[YOUR GOAL] Keeping every word in place, write out the entries that come next.

(Stored data entries)
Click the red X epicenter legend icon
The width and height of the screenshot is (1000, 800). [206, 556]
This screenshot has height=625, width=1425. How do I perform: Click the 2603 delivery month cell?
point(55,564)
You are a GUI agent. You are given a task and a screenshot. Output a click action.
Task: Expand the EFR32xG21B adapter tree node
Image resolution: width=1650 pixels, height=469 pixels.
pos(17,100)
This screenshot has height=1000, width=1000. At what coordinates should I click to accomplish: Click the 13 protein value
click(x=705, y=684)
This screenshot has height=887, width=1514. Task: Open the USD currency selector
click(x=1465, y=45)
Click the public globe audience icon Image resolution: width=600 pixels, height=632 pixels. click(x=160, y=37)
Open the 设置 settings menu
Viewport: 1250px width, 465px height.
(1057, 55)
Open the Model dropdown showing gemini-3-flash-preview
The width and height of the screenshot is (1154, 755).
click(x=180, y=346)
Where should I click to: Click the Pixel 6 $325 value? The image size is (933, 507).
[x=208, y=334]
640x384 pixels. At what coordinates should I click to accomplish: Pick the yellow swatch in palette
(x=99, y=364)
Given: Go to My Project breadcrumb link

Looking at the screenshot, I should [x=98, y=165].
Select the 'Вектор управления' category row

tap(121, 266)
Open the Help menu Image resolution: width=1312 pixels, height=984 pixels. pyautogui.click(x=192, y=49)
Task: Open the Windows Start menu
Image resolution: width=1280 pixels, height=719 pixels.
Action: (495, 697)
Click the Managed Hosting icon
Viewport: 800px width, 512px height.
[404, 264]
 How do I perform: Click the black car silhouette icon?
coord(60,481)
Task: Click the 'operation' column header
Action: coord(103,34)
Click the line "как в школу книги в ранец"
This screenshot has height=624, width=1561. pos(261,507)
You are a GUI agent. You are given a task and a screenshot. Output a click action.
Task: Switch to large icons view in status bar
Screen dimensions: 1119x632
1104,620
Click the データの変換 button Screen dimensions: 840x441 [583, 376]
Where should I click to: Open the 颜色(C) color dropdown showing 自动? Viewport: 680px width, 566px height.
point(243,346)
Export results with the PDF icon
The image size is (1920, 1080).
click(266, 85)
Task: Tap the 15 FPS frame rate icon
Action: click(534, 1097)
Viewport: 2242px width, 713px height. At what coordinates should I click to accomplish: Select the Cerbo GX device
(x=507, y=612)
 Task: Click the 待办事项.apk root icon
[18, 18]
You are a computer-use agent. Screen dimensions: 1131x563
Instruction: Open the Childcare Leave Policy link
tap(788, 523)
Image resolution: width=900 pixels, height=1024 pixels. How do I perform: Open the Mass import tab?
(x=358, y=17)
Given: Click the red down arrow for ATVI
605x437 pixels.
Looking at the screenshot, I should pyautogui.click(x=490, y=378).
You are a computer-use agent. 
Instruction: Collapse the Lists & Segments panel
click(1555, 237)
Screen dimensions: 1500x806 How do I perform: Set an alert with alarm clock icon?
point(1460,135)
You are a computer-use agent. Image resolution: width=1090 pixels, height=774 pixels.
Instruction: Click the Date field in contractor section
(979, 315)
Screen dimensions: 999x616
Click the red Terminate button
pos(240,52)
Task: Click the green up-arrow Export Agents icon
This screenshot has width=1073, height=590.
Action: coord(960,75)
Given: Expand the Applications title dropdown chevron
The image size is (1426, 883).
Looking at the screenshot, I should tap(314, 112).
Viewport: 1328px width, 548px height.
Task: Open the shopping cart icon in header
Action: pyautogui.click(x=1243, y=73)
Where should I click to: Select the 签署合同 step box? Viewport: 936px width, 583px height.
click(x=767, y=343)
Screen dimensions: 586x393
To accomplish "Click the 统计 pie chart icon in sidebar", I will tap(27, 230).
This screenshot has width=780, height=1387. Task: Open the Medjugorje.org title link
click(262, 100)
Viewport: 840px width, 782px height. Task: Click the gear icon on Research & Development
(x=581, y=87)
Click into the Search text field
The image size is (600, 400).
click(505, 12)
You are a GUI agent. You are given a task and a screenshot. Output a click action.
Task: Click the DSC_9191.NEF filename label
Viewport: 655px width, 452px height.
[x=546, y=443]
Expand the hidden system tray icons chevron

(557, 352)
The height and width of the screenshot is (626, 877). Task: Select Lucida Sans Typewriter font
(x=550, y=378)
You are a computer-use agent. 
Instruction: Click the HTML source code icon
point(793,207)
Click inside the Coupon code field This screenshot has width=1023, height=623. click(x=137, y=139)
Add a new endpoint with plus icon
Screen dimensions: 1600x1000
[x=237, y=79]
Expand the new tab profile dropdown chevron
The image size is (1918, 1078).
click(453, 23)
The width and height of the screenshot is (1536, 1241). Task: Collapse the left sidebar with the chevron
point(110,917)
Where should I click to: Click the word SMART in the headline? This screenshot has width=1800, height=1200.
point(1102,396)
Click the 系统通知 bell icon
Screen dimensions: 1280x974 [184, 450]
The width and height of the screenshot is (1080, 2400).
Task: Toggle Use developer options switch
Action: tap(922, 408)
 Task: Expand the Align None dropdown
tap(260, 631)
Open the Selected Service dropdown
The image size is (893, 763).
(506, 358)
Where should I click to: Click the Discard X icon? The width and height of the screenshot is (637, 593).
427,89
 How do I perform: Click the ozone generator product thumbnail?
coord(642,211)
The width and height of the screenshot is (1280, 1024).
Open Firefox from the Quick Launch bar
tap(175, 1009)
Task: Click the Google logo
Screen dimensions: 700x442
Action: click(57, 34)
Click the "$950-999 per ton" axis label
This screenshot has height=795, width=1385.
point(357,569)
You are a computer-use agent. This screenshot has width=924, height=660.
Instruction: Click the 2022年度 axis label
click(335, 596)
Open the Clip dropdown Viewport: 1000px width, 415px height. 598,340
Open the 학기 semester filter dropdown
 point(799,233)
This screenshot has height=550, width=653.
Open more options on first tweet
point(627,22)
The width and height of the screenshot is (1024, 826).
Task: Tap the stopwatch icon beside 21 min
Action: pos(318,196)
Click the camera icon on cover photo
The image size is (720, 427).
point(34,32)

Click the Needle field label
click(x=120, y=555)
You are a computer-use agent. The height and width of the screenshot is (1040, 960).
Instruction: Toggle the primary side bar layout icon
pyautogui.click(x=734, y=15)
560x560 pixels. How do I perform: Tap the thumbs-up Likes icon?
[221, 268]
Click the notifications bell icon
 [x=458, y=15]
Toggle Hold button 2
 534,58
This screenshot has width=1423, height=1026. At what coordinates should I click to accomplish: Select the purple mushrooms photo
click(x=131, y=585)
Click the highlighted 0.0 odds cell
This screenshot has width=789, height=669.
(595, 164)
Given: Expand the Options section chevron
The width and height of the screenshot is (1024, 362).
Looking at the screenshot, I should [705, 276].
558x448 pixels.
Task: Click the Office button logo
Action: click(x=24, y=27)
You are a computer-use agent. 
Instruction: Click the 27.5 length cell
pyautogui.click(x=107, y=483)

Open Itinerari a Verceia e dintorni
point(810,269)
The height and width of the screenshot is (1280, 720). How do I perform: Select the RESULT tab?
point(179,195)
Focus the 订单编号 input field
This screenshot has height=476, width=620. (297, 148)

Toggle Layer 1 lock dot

[ANSWER TO THIS EXERCISE]
Click the red X epicenter legend icon
The width and height of the screenshot is (1000, 800). [206, 556]
This screenshot has height=625, width=1425. How do I perform: Click the 2603 delivery month cell?
point(55,564)
You are a GUI agent. You are given a task and a screenshot. Output a click action.
Task: Expand the EFR32xG21B adapter tree node
Image resolution: width=1650 pixels, height=469 pixels.
pos(17,100)
This screenshot has height=1000, width=1000. At what coordinates should I click to accomplish: Click the 13 protein value
click(x=705, y=684)
This screenshot has height=887, width=1514. Task: Open the USD currency selector
click(x=1465, y=45)
Click the public globe audience icon Image resolution: width=600 pixels, height=632 pixels. click(x=160, y=37)
Open the 设置 settings menu
Viewport: 1250px width, 465px height.
(1057, 55)
Open the Model dropdown showing gemini-3-flash-preview
The width and height of the screenshot is (1154, 755).
click(x=180, y=346)
Where should I click to: Click the Pixel 6 $325 value? The image size is (933, 507).
[x=208, y=334]
640x384 pixels. At what coordinates should I click to accomplish: Pick the yellow swatch in palette
(x=99, y=364)
Given: Go to My Project breadcrumb link

Looking at the screenshot, I should [x=98, y=165].
Select the 'Вектор управления' category row

tap(121, 266)
Open the Help menu Image resolution: width=1312 pixels, height=984 pixels. pyautogui.click(x=192, y=49)
Task: Open the Windows Start menu
Image resolution: width=1280 pixels, height=719 pixels.
Action: (495, 697)
Click the Managed Hosting icon
Viewport: 800px width, 512px height.
[404, 264]
 How do I perform: Click the black car silhouette icon?
coord(60,481)
Task: Click the 'operation' column header
Action: coord(103,34)
Click the line "как в школу книги в ранец"
This screenshot has height=624, width=1561. pos(261,507)
You are a GUI agent. You are given a task and a screenshot. Output a click action.
Task: Switch to large icons view in status bar
Screen dimensions: 1119x632
1104,620
Click the データの変換 button Screen dimensions: 840x441 [583, 376]
Where should I click to: Open the 颜色(C) color dropdown showing 自动? Viewport: 680px width, 566px height.
point(243,346)
Export results with the PDF icon
The image size is (1920, 1080).
click(266, 85)
Task: Tap the 15 FPS frame rate icon
Action: click(534, 1097)
Viewport: 2242px width, 713px height. At what coordinates should I click to accomplish: Select the Cerbo GX device
(x=507, y=612)
 Task: Click the 待办事项.apk root icon
[18, 18]
You are a computer-use agent. Screen dimensions: 1131x563
Instruction: Open the Childcare Leave Policy link
tap(788, 523)
Image resolution: width=900 pixels, height=1024 pixels. How do I perform: Open the Mass import tab?
(x=358, y=17)
Given: Click the red down arrow for ATVI
605x437 pixels.
Looking at the screenshot, I should pyautogui.click(x=490, y=378).
You are a computer-use agent. 
Instruction: Collapse the Lists & Segments panel
click(1555, 237)
Screen dimensions: 1500x806 How do I perform: Set an alert with alarm clock icon?
point(1460,135)
You are a computer-use agent. Image resolution: width=1090 pixels, height=774 pixels.
Instruction: Click the Date field in contractor section
(979, 315)
Screen dimensions: 999x616
Click the red Terminate button
pos(240,52)
Task: Click the green up-arrow Export Agents icon
This screenshot has width=1073, height=590.
Action: coord(960,75)
Given: Expand the Applications title dropdown chevron
The image size is (1426, 883).
Looking at the screenshot, I should tap(314, 112).
Viewport: 1328px width, 548px height.
Task: Open the shopping cart icon in header
Action: pyautogui.click(x=1243, y=73)
Where should I click to: Select the 签署合同 step box? Viewport: 936px width, 583px height.
click(x=767, y=343)
Screen dimensions: 586x393
To accomplish "Click the 统计 pie chart icon in sidebar", I will tap(27, 230).
This screenshot has width=780, height=1387. Task: Open the Medjugorje.org title link
click(262, 100)
Viewport: 840px width, 782px height. Task: Click the gear icon on Research & Development
(x=581, y=87)
Click into the Search text field
The image size is (600, 400).
click(505, 12)
You are a GUI agent. You are given a task and a screenshot. Output a click action.
Task: Click the DSC_9191.NEF filename label
Viewport: 655px width, 452px height.
[x=546, y=443]
Expand the hidden system tray icons chevron

(557, 352)
The height and width of the screenshot is (626, 877). Task: Select Lucida Sans Typewriter font
(x=550, y=378)
You are a computer-use agent. 
Instruction: Click the HTML source code icon
point(793,207)
Click inside the Coupon code field This screenshot has width=1023, height=623. click(x=137, y=139)
Add a new endpoint with plus icon
Screen dimensions: 1600x1000
[x=237, y=79]
Expand the new tab profile dropdown chevron
The image size is (1918, 1078).
click(453, 23)
The width and height of the screenshot is (1536, 1241). Task: Collapse the left sidebar with the chevron
point(110,917)
Where should I click to: Click the word SMART in the headline? This screenshot has width=1800, height=1200.
point(1102,396)
Click the 系统通知 bell icon
Screen dimensions: 1280x974 [184, 450]
The width and height of the screenshot is (1080, 2400).
Task: Toggle Use developer options switch
Action: tap(922, 408)
 Task: Expand the Align None dropdown
tap(260, 631)
Open the Selected Service dropdown
The image size is (893, 763).
(506, 358)
Where should I click to: Click the Discard X icon? The width and height of the screenshot is (637, 593).
427,89
 How do I perform: Click the ozone generator product thumbnail?
coord(642,211)
The width and height of the screenshot is (1280, 1024).
Open Firefox from the Quick Launch bar
tap(175, 1009)
Task: Click the Google logo
Screen dimensions: 700x442
Action: click(57, 34)
Click the "$950-999 per ton" axis label
This screenshot has height=795, width=1385.
point(357,569)
You are a computer-use agent. This screenshot has width=924, height=660.
Instruction: Click the 2022年度 axis label
click(335, 596)
Open the Clip dropdown Viewport: 1000px width, 415px height. 598,340
Open the 학기 semester filter dropdown
 point(799,233)
This screenshot has height=550, width=653.
Open more options on first tweet
point(627,22)
The width and height of the screenshot is (1024, 826).
Task: Tap the stopwatch icon beside 21 min
Action: pos(318,196)
Click the camera icon on cover photo
The image size is (720, 427).
point(34,32)

Click the Needle field label
click(x=120, y=555)
You are a computer-use agent. The height and width of the screenshot is (1040, 960).
Instruction: Toggle the primary side bar layout icon
pyautogui.click(x=734, y=15)
560x560 pixels. How do I perform: Tap the thumbs-up Likes icon?
[221, 268]
Click the notifications bell icon
 [x=458, y=15]
Toggle Hold button 2
 534,58
This screenshot has width=1423, height=1026. At what coordinates should I click to accomplish: Select the purple mushrooms photo
click(x=131, y=585)
Click the highlighted 0.0 odds cell
This screenshot has width=789, height=669.
(595, 164)
Given: Expand the Options section chevron
The width and height of the screenshot is (1024, 362).
Looking at the screenshot, I should [705, 276].
558x448 pixels.
Task: Click the Office button logo
Action: click(x=24, y=27)
You are a computer-use agent. 
Instruction: Click the 27.5 length cell
pyautogui.click(x=107, y=483)

Open Itinerari a Verceia e dintorni
point(810,269)
The height and width of the screenshot is (1280, 720). How do I perform: Select the RESULT tab?
point(179,195)
Focus the 订单编号 input field
This screenshot has height=476, width=620. (297, 148)

Toggle Layer 1 lock dot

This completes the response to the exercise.